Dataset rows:
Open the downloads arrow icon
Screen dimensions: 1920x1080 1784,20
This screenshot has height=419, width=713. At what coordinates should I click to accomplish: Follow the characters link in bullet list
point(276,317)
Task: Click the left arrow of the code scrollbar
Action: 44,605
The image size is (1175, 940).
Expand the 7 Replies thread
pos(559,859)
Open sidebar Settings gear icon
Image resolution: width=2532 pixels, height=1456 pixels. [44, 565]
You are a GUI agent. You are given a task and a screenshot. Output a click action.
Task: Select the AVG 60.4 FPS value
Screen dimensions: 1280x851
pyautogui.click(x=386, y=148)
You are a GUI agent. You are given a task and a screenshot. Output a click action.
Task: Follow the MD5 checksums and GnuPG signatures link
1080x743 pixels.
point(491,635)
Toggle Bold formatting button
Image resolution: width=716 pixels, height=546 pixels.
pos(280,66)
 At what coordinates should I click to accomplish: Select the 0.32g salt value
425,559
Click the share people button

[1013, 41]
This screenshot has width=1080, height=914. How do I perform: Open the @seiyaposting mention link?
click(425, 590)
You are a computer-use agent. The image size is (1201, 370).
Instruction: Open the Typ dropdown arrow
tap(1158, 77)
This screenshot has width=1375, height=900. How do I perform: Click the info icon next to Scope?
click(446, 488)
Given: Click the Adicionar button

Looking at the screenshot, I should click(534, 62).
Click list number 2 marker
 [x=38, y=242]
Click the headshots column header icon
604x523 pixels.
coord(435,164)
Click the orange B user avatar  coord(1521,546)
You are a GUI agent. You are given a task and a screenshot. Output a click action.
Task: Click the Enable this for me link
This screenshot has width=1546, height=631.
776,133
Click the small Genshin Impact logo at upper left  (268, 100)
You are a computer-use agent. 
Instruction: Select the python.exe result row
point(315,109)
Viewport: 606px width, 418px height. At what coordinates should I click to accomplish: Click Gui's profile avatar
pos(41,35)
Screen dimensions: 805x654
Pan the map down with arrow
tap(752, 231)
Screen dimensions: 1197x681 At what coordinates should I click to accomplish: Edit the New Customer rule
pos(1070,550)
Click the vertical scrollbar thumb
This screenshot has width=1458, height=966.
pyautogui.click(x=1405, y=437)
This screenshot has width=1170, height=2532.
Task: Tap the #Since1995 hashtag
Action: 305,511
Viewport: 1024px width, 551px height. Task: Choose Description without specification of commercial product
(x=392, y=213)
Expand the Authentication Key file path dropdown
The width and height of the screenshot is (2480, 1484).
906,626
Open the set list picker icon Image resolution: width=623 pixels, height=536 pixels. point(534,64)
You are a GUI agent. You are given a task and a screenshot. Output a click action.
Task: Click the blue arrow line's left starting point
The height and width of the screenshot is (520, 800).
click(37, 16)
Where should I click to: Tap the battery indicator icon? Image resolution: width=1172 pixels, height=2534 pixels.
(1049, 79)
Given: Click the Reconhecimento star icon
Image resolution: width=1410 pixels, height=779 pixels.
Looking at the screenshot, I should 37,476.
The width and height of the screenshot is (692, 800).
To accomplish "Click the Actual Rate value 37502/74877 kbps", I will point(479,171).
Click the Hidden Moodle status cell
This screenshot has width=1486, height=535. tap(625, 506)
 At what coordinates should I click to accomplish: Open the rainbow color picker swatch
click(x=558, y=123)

## Task prompt:
Swap every "GUI agent" in the data above for "screen agent" and reproduce the rest unchanged.

## Answer to this problem:
Open the downloads arrow icon
Screen dimensions: 1920x1080 1784,20
This screenshot has height=419, width=713. At what coordinates should I click to accomplish: Follow the characters link in bullet list
point(276,317)
Task: Click the left arrow of the code scrollbar
Action: 44,605
The image size is (1175, 940).
Expand the 7 Replies thread
pos(559,859)
Open sidebar Settings gear icon
Image resolution: width=2532 pixels, height=1456 pixels. [44, 565]
You are a screen agent. You are given a task and a screenshot. Output a click action.
Task: Select the AVG 60.4 FPS value
Screen dimensions: 1280x851
pyautogui.click(x=386, y=148)
You are a screen agent. You are given a task and a screenshot. Output a click action.
Task: Follow the MD5 checksums and GnuPG signatures link
1080x743 pixels.
point(491,635)
Toggle Bold formatting button
Image resolution: width=716 pixels, height=546 pixels.
pos(280,66)
 At what coordinates should I click to accomplish: Select the 0.32g salt value
425,559
Click the share people button

[1013, 41]
This screenshot has width=1080, height=914. How do I perform: Open the @seiyaposting mention link?
click(425, 590)
You are a computer-use agent. The image size is (1201, 370).
Instruction: Open the Typ dropdown arrow
tap(1158, 77)
This screenshot has width=1375, height=900. How do I perform: Click the info icon next to Scope?
click(446, 488)
Given: Click the Adicionar button

Looking at the screenshot, I should click(534, 62).
Click list number 2 marker
 [x=38, y=242]
Click the headshots column header icon
604x523 pixels.
coord(435,164)
Click the orange B user avatar  coord(1521,546)
You are a screen agent. You are given a task and a screenshot. Output a click action.
Task: Click the Enable this for me link
This screenshot has width=1546, height=631.
776,133
Click the small Genshin Impact logo at upper left  (268, 100)
You are a computer-use agent. 
Instruction: Select the python.exe result row
point(315,109)
Viewport: 606px width, 418px height. At what coordinates should I click to accomplish: Click Gui's profile avatar
pos(41,35)
Screen dimensions: 805x654
Pan the map down with arrow
tap(752, 231)
Screen dimensions: 1197x681 At what coordinates should I click to accomplish: Edit the New Customer rule
pos(1070,550)
Click the vertical scrollbar thumb
This screenshot has width=1458, height=966.
pyautogui.click(x=1405, y=437)
This screenshot has width=1170, height=2532.
Task: Tap the #Since1995 hashtag
Action: 305,511
Viewport: 1024px width, 551px height. Task: Choose Description without specification of commercial product
(x=392, y=213)
Expand the Authentication Key file path dropdown
The width and height of the screenshot is (2480, 1484).
906,626
Open the set list picker icon Image resolution: width=623 pixels, height=536 pixels. point(534,64)
You are a screen agent. You are given a task and a screenshot. Output a click action.
Task: Click the blue arrow line's left starting point
The height and width of the screenshot is (520, 800).
click(37, 16)
Where should I click to: Tap the battery indicator icon? Image resolution: width=1172 pixels, height=2534 pixels.
(1049, 79)
Given: Click the Reconhecimento star icon
Image resolution: width=1410 pixels, height=779 pixels.
Looking at the screenshot, I should 37,476.
The width and height of the screenshot is (692, 800).
To accomplish "Click the Actual Rate value 37502/74877 kbps", I will point(479,171).
Click the Hidden Moodle status cell
This screenshot has width=1486, height=535. tap(625, 506)
 At what coordinates should I click to accomplish: Open the rainbow color picker swatch
click(x=558, y=123)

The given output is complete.